<<<<
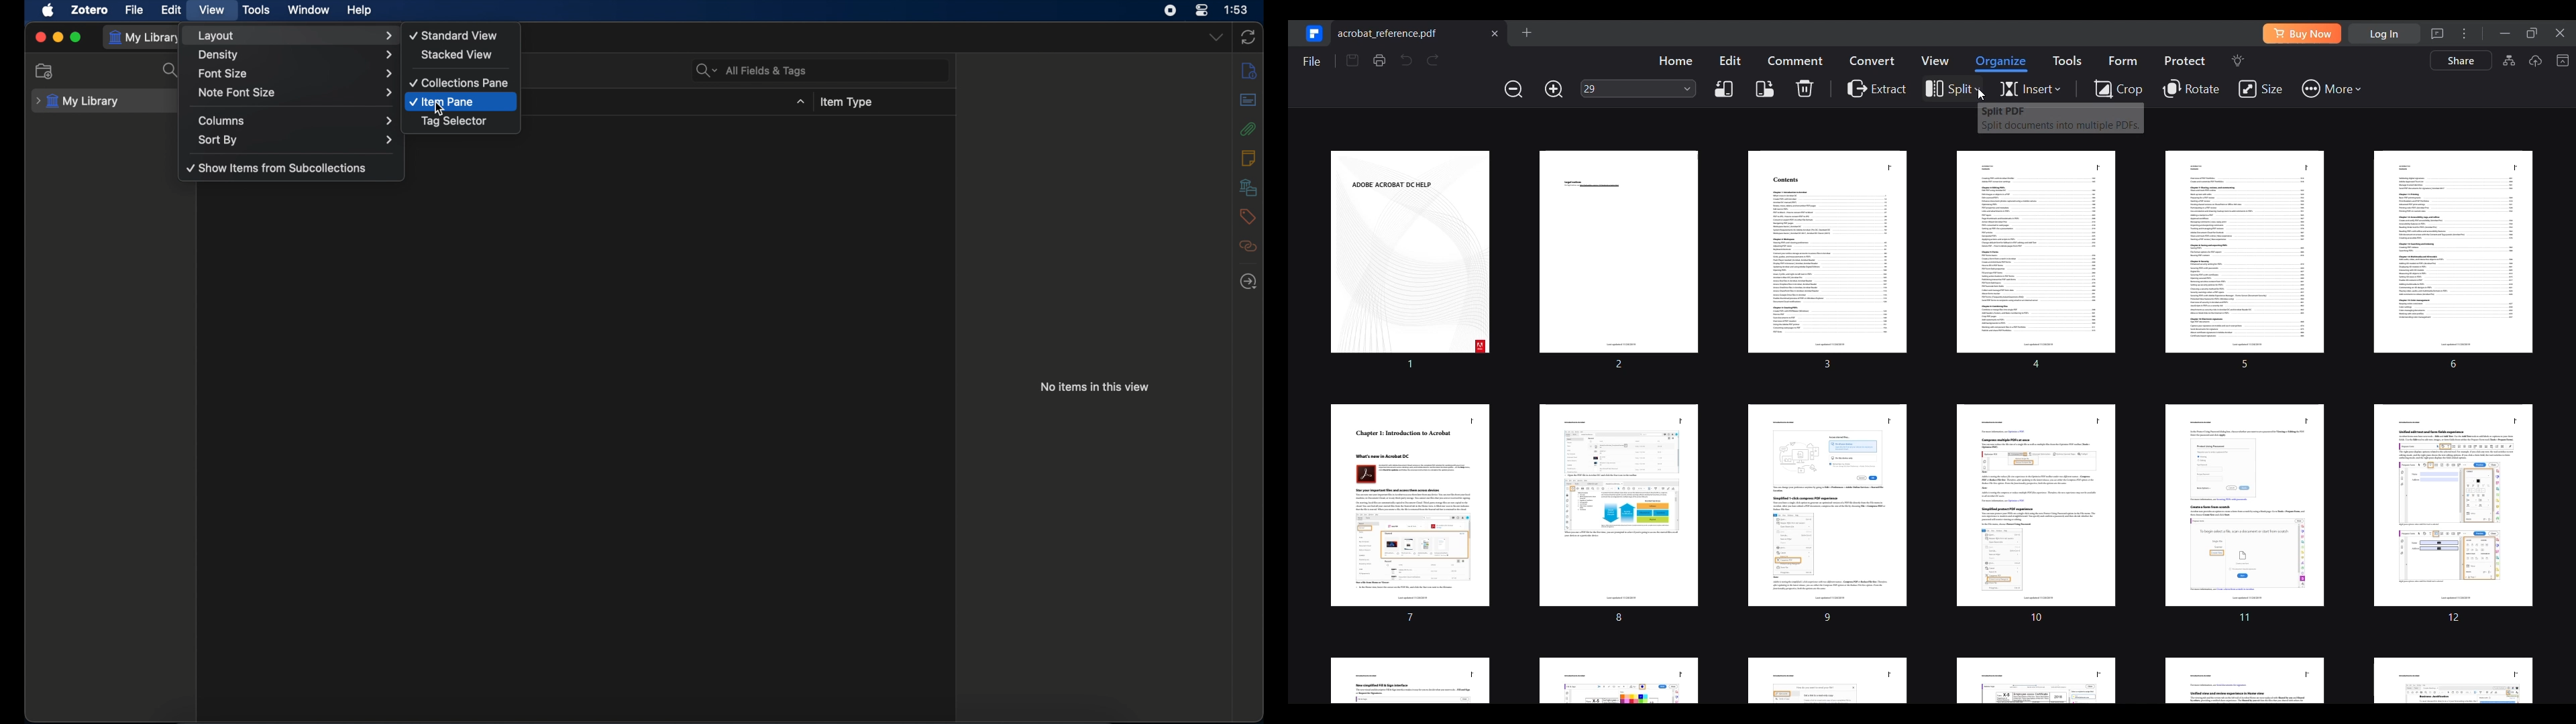 Image resolution: width=2576 pixels, height=728 pixels. Describe the element at coordinates (460, 83) in the screenshot. I see `collections pane` at that location.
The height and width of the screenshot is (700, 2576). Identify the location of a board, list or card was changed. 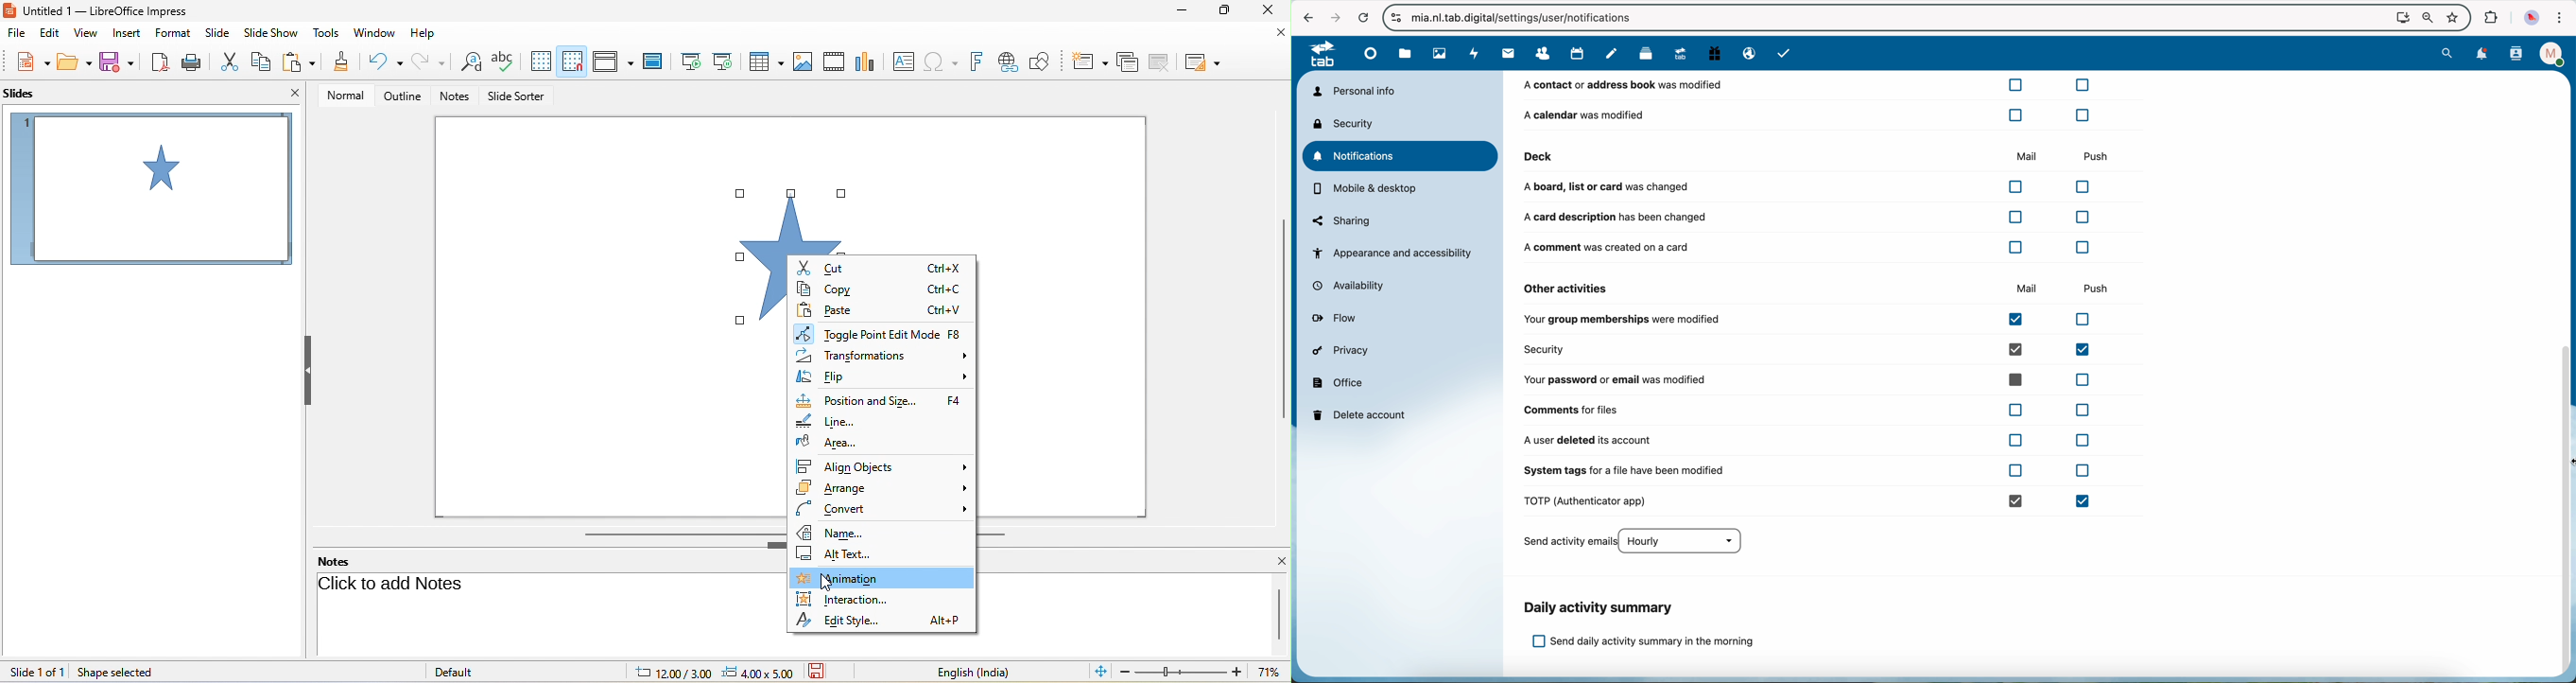
(1812, 187).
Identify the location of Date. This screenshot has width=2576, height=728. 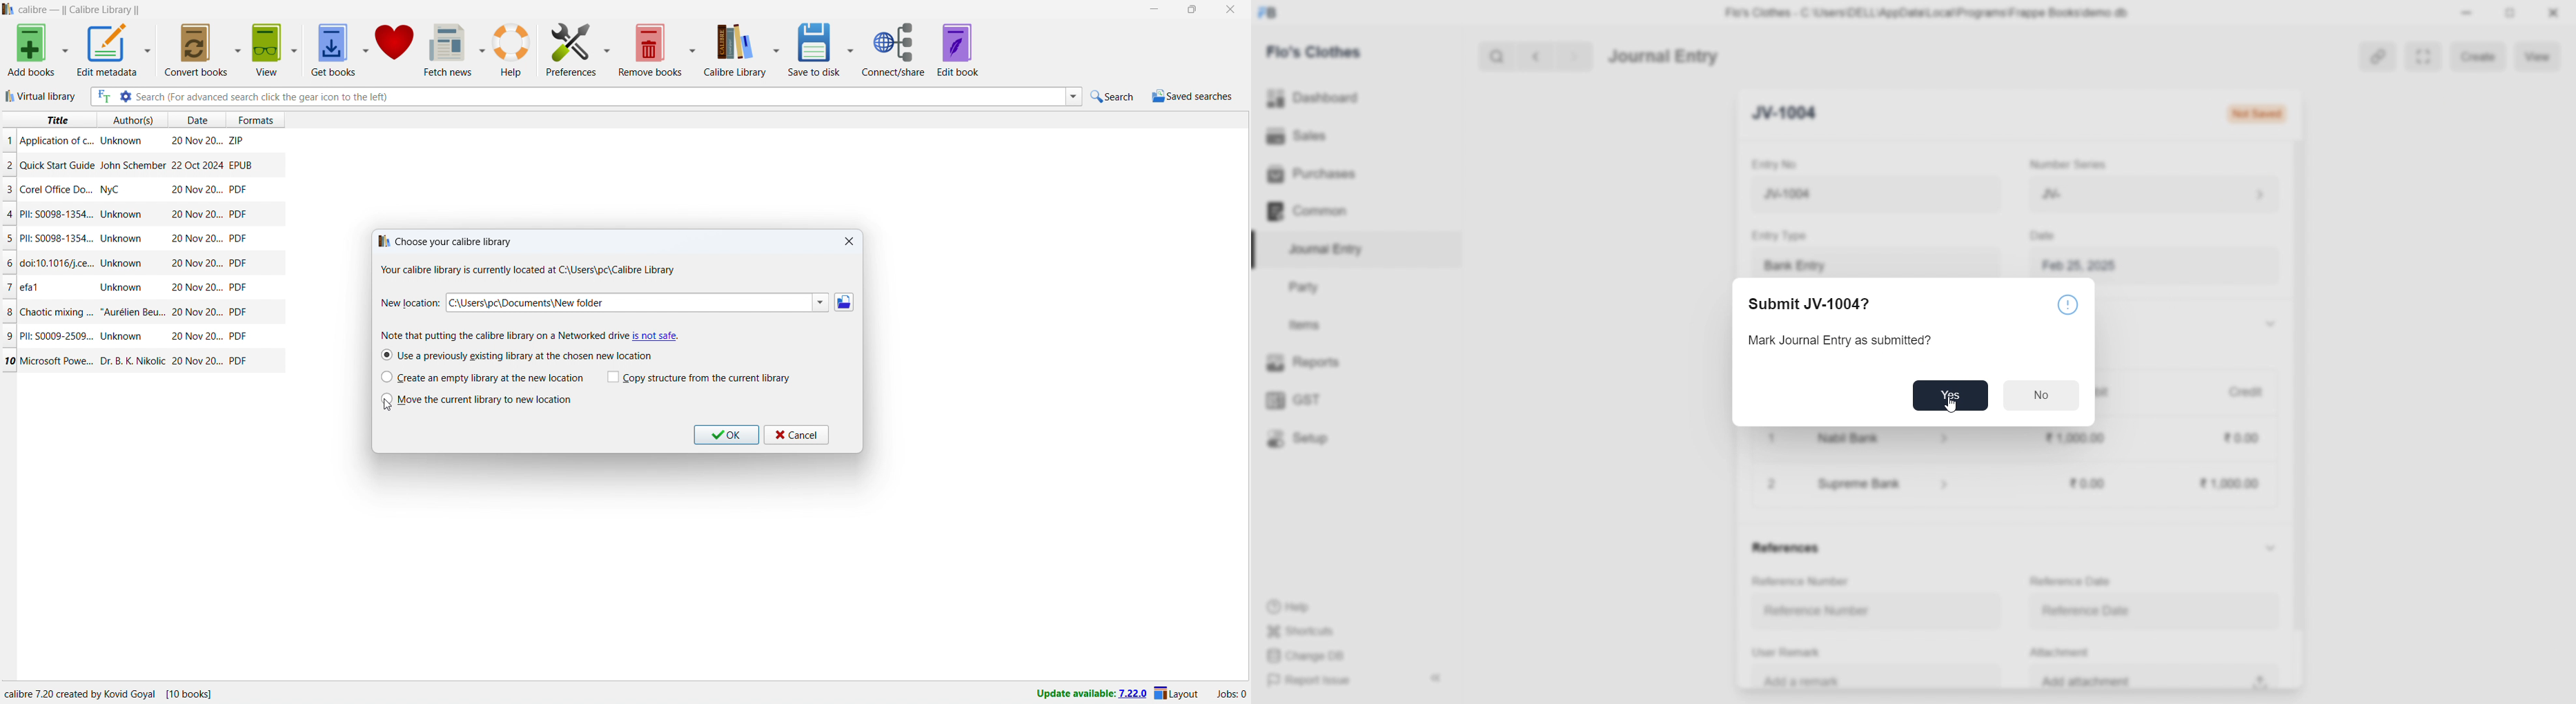
(195, 264).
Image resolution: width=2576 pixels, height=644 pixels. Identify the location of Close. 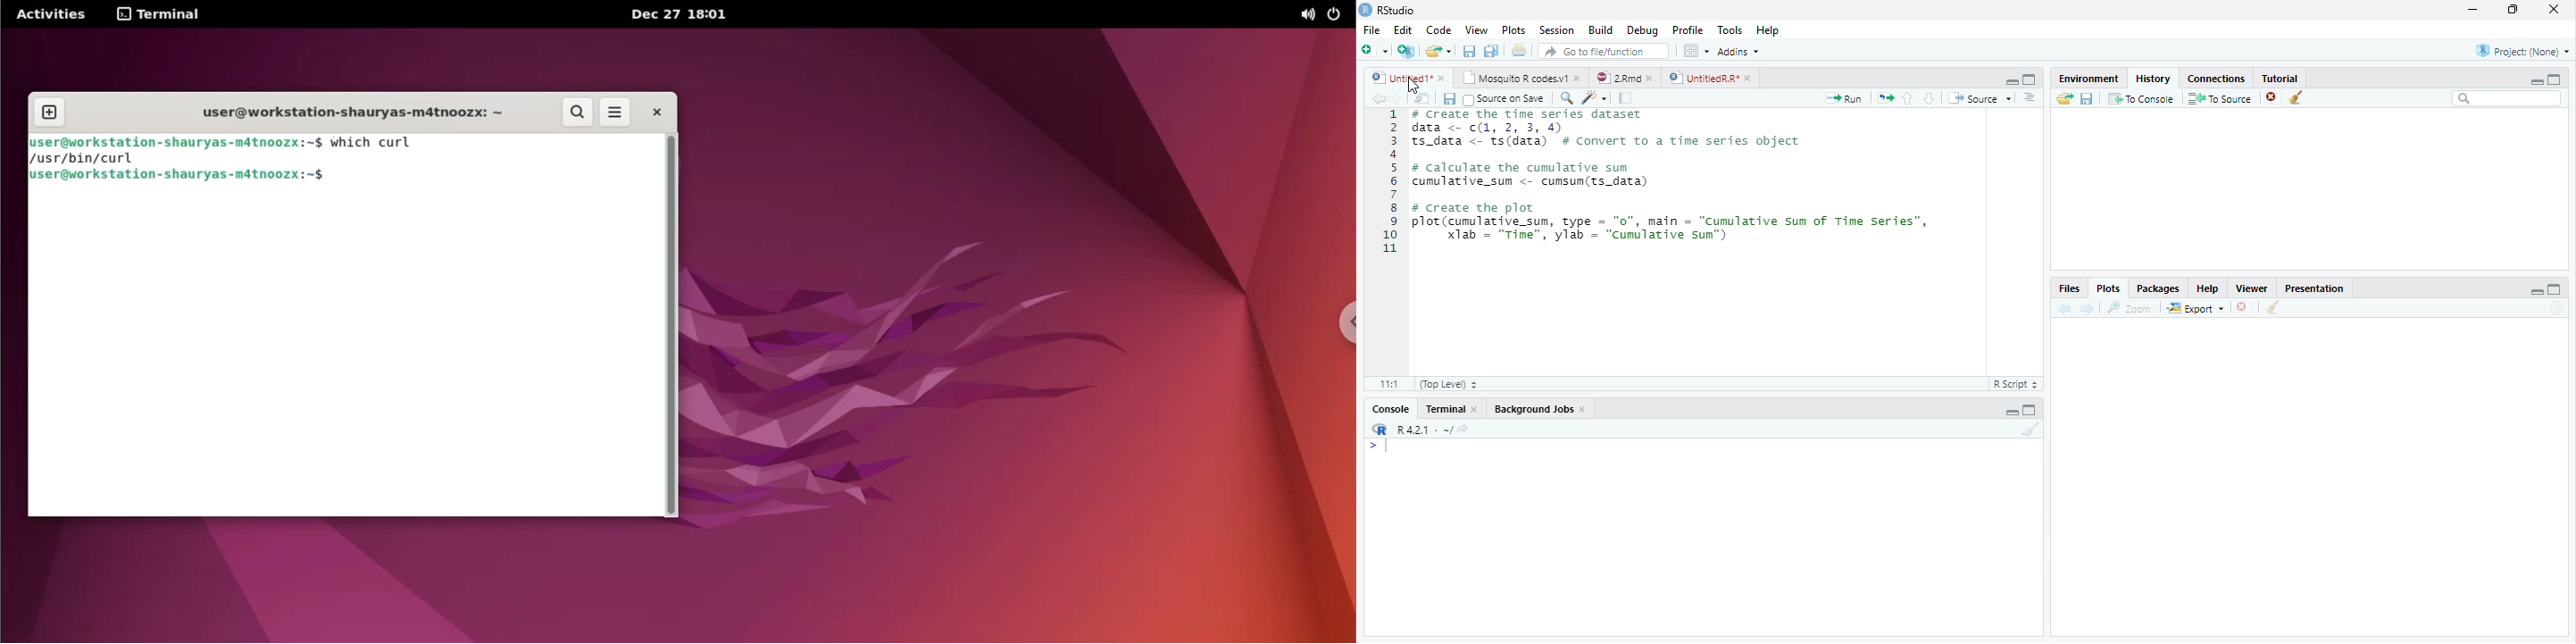
(2549, 11).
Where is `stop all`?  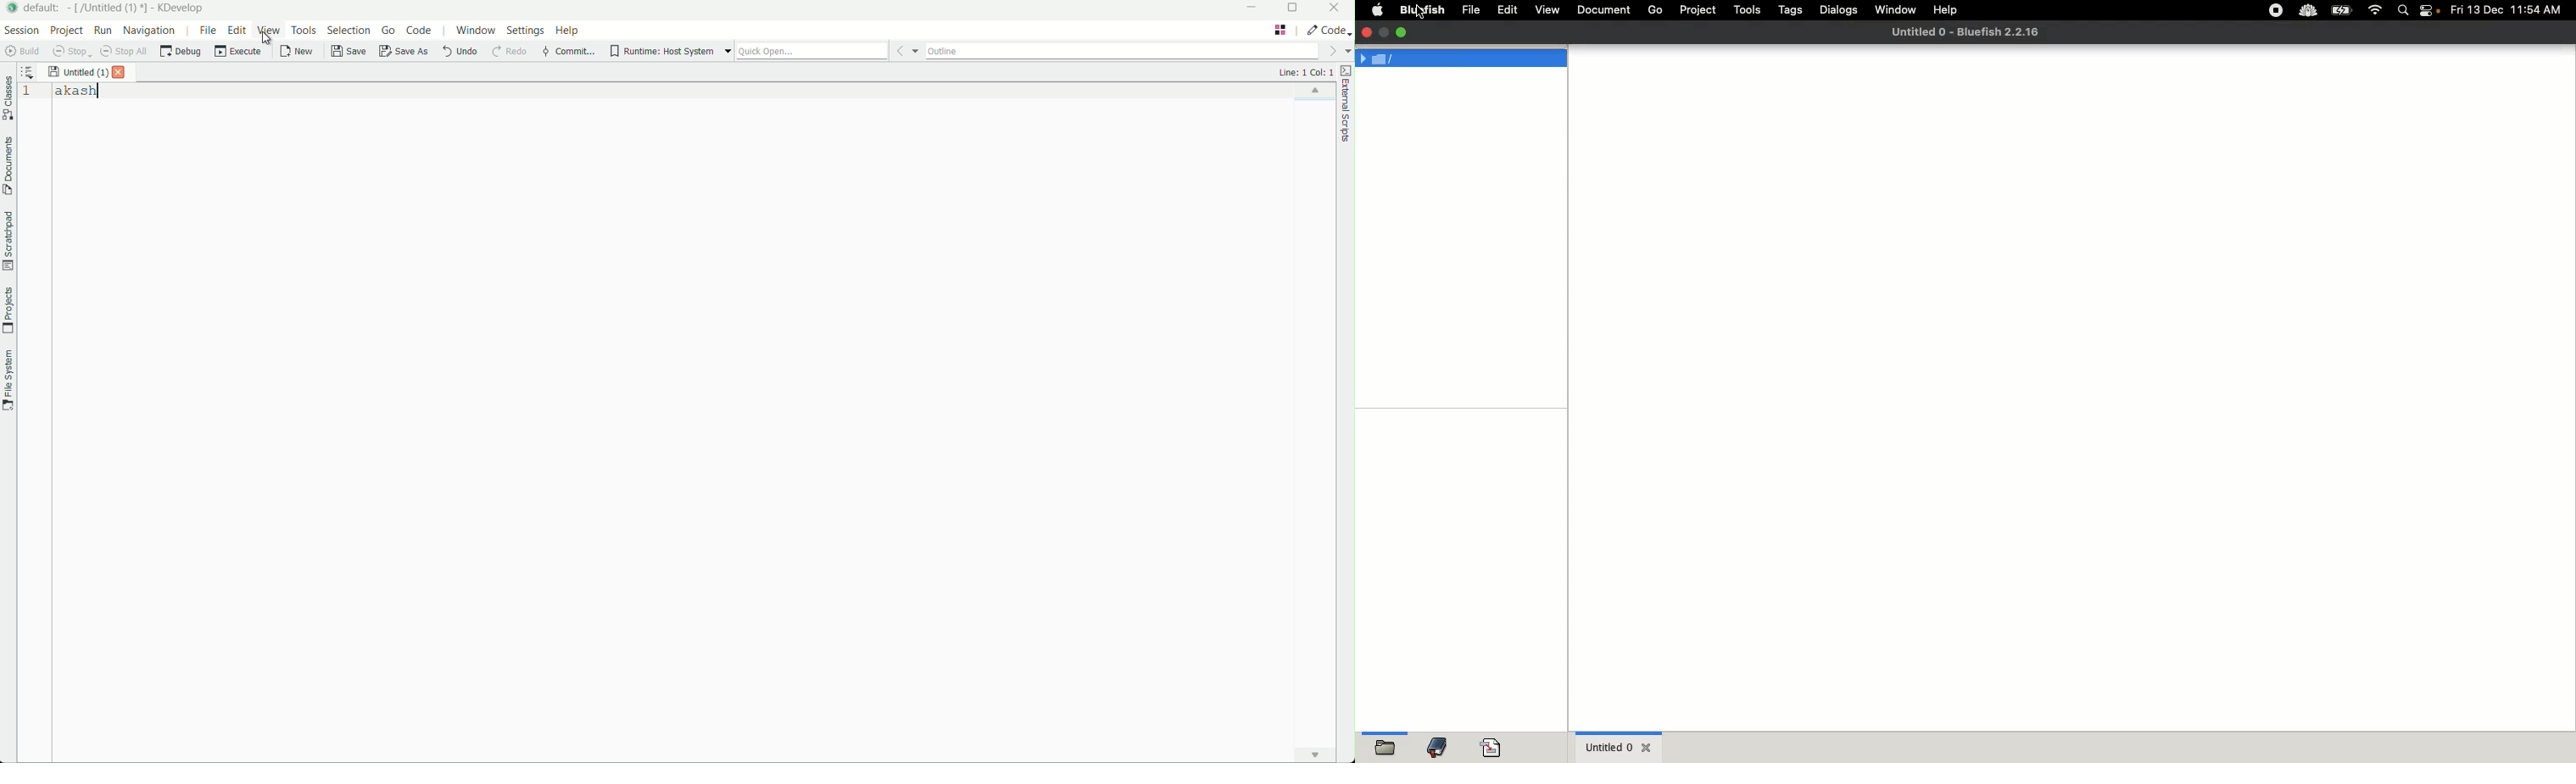
stop all is located at coordinates (124, 52).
>>>>
## Stated task
Reproduce every one of the records above word for word, leaving out the pictures.

## Output of the task
 Image resolution: width=2576 pixels, height=728 pixels. Describe the element at coordinates (460, 83) in the screenshot. I see `collections pane` at that location.
The height and width of the screenshot is (700, 2576). Identify the location of a board, list or card was changed. 
(1812, 187).
Identify the location of Date. This screenshot has width=2576, height=728. 
(195, 264).
Image resolution: width=2576 pixels, height=644 pixels. Identify the location of Close. 
(2549, 11).
Where is `stop all`?  
stop all is located at coordinates (124, 52).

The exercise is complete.